What works in Somalia is not likely to be replicated in Syria
On Sunday, African Union troops along with the Somali Army marched into the coastal town of Baraawe as a part of Operation Indian Ocean. About 135 miles Southwest of Mogadishu, Baraawe had been a useful port city for al Shabaab where foreign fighters and arms shipments entered freely while charcoal exports earned a significant income for the al Qaeda-linked group.
In 2012, The African Union saw a similar victory further west down the coast in an even more economically significant deep-water port town, Kismayo. However establishing a long-term reliable partnership between the Union and those who might govern territory retaken from al Shabaab in Kismayo remains a complex challenge.
In Kismayo it has involved questions of an old warlord system and a desire for an independent autonomous region. The difficulty of reestablishing governance in Somalia raises the question: can the gains in Kismayo and Baraawe be sustained in the long game against al Shabaab?
Such complexities and challenges account for slow pace of progress in Somalia but one simple lesson can be derived from liberation of Baraawe. A robust boots-on-the-ground operation executed with resolve can deliver clear, quantifiable, and positive results. Confronted with such an operation, with the exception of a half-hearted and unsuccessful ambush on the outskirts of the city, al Shabaab fighters fled. Their calculus, when clearly outgunned by a conventional military was not to fight.
The African Union is touting the liberation of Baraawe as a big victory. As a nerve center for Shabaab’s terrorist operations the city has not seen stable government rule in twenty-three years. One hopes this action will serve to quell al Shabaab’s capability outside of Somalia as well as a recent campaign of car bomb attacks and assassination in Mogadishu. It is a positive development but progress is not the same as long-term success.
A seeming strategic blow to al Shabaab, the “primary terrorist threat” in Africa according to the State Department, should quickly bring to mind the eye-brow raising citation of Yemen and Somalia as winning counter terrorism strategies employed by the U.S. that would be replicated when President Obama announced the air strikes in Syria.

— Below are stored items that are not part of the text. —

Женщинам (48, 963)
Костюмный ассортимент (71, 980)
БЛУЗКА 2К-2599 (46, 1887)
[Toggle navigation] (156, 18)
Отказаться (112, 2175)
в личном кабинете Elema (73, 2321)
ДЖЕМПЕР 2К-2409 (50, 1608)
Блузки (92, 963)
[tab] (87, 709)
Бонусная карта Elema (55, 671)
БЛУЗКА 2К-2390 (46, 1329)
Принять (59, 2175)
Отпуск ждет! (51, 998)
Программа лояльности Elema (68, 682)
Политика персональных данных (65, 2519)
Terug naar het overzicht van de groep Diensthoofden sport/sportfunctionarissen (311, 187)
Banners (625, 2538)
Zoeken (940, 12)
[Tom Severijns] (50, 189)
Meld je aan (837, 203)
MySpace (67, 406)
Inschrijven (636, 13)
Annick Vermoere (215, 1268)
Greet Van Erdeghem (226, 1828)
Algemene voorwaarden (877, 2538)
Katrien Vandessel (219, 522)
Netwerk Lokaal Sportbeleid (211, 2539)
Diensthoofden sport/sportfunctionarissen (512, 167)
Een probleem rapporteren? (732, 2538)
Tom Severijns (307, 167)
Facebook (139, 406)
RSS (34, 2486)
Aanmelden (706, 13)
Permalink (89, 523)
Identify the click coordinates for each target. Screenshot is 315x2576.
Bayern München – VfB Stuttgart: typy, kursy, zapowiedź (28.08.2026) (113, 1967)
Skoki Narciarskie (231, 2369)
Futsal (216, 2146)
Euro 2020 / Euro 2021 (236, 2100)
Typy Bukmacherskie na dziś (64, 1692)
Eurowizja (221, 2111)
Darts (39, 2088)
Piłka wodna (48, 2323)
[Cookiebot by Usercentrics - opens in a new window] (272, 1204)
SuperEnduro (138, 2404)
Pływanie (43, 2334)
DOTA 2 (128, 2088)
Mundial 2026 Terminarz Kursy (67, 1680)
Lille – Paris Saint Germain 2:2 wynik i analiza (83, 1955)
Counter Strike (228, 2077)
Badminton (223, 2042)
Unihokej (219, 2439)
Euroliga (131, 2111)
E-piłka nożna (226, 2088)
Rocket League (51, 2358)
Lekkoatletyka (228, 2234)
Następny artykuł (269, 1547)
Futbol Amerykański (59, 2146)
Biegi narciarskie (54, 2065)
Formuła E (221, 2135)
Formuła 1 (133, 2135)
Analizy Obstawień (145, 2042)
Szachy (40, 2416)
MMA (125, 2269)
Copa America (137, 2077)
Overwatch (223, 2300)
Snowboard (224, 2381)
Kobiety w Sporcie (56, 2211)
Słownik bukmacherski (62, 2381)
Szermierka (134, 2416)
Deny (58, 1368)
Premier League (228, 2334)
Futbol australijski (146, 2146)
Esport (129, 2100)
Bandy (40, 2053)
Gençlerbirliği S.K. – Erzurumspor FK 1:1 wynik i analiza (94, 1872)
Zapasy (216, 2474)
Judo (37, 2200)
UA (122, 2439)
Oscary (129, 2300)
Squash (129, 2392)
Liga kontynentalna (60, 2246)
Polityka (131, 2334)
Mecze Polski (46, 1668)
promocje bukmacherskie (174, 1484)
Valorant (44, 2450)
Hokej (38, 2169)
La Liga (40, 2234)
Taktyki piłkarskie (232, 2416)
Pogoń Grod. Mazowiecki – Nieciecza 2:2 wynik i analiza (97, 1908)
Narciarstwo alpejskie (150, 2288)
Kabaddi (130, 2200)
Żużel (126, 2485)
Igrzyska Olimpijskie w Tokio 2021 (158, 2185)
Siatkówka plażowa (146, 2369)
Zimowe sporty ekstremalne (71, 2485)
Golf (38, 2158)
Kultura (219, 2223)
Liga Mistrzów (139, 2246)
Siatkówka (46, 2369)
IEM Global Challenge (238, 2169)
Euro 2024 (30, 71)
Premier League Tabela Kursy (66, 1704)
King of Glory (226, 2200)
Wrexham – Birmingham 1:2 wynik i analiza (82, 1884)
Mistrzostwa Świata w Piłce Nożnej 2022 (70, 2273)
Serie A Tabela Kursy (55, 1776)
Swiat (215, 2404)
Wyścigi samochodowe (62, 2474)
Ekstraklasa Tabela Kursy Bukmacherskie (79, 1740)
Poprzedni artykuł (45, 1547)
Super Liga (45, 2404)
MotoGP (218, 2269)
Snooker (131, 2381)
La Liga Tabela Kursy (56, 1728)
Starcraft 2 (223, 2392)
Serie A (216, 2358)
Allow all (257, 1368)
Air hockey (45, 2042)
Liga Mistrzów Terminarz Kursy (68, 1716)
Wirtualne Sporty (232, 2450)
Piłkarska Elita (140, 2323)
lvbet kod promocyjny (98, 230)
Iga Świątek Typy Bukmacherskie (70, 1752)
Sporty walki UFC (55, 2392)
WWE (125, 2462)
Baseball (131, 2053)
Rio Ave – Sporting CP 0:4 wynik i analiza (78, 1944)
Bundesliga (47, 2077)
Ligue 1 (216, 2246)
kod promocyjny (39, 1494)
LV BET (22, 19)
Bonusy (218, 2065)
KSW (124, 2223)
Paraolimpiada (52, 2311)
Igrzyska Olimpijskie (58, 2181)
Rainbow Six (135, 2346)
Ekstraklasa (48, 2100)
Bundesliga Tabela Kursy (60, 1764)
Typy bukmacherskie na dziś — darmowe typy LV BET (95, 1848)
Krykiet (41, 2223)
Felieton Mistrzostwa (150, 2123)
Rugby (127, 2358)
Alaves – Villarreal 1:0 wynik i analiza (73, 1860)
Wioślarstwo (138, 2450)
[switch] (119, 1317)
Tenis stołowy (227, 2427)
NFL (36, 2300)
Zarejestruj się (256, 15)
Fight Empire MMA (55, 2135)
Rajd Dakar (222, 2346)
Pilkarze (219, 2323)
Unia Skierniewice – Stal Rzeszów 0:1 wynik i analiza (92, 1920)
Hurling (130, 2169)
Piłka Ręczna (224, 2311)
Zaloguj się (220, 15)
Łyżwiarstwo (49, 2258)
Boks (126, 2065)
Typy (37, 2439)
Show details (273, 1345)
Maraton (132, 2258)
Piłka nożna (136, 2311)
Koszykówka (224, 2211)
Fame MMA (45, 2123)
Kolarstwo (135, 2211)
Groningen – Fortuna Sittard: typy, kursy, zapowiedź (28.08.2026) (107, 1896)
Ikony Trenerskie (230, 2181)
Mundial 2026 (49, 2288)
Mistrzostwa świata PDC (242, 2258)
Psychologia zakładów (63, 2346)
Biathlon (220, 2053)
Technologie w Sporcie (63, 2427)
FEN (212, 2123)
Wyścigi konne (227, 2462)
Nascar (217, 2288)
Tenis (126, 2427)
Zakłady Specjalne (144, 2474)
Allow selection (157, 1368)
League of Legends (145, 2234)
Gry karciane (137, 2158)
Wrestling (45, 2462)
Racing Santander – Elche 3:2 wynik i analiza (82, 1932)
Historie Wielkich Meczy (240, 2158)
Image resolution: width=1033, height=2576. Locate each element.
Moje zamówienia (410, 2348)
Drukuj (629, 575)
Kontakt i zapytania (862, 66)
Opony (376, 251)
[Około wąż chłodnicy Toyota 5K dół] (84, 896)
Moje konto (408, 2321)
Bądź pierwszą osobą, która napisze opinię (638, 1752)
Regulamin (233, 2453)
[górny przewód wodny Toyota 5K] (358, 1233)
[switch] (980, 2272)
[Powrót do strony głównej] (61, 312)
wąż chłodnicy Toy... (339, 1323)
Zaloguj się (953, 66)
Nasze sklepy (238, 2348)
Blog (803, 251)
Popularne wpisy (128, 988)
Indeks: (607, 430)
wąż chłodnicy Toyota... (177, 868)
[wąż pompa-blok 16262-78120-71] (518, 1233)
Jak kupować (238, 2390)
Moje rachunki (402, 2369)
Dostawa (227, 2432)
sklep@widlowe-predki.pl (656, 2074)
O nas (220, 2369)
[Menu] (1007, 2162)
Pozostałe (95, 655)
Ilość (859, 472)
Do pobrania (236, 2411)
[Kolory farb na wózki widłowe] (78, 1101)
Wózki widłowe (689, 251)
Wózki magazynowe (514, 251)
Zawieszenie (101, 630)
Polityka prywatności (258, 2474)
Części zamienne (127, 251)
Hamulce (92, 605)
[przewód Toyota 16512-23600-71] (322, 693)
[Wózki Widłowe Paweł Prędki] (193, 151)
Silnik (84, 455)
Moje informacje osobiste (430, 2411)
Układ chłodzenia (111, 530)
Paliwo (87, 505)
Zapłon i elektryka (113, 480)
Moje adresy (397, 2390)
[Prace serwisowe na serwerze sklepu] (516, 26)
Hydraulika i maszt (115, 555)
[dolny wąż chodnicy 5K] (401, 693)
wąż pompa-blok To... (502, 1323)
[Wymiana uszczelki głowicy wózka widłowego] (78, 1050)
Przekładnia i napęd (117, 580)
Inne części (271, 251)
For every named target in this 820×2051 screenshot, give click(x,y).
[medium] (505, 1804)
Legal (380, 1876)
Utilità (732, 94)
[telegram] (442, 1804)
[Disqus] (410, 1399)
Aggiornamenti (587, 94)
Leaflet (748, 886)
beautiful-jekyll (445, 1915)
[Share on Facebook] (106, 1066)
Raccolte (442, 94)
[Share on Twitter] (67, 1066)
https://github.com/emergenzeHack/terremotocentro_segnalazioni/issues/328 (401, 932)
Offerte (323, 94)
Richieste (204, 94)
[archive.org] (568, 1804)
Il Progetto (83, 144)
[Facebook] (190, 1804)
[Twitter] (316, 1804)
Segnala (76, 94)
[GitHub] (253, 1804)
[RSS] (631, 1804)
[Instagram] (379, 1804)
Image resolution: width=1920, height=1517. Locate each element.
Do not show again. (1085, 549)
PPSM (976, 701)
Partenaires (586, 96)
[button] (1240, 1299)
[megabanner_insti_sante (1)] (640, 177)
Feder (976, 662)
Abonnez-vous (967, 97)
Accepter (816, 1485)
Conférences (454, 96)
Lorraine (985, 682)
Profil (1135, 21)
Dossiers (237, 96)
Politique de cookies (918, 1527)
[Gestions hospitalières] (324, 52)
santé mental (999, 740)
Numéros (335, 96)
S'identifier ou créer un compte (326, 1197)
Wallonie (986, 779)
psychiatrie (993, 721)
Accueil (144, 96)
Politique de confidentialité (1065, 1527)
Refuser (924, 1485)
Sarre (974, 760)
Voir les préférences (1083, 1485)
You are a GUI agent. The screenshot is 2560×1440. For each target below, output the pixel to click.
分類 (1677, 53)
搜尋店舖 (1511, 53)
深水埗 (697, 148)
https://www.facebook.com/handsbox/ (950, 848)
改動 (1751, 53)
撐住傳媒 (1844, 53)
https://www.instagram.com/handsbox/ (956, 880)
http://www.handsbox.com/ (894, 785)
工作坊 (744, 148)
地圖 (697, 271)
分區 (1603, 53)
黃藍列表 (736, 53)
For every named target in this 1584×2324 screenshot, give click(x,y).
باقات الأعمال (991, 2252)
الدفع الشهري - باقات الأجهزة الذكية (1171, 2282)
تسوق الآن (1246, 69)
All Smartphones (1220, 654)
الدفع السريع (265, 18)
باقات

Many and most international affairs observers with a pulse quickly described the glaring problems with such a comparison. The first of such problems; Neither Somalia or Yemen come to fore as models of counter terrorism success in the long run, despite this recent and positive news from Baraawe. The primary distinction is that the President was referring to a drone strike strategy which describes U.S. involvement. This could easily be confused as taking credit for the tactical successes of the AU and the Somali military.
(One such article at NPR, by Krishnadev Calamur, lays out the contradictions with brevity in his piece, “Are Yemen And Somalia Good Examples Of U.S. Anti-Terror Strategy?”)
One of the distinctions Calamur makes is the difference between killing a lot of terrorists with air strikes (in keeping with the U.S. domestic political commitment to never put troops on the ground) and winning in terms of strategic progress.
That rings of the big question in debate since the proposition of arming rebels in Syria began. Who on the ground can we trust? In Somalia, there is an answer to that question- the Somali army and the African Union. They serve as proxies we can trust, and they are making strategic progress with boots on the ground. It doesn’t need restating that no one in the U.S. wants to send American troops into Syria, but if the U.S. had forces on the ground in Syria, they could be trusted to accomplish the mission, something that cannot be said for any available proxy. The lesson is that absent such a resolve to rout an international terrorist threat, like al Shabaab, with strategic measure and strategic commitments, even the short term progress seen in Somalia will not be replicated in Syria.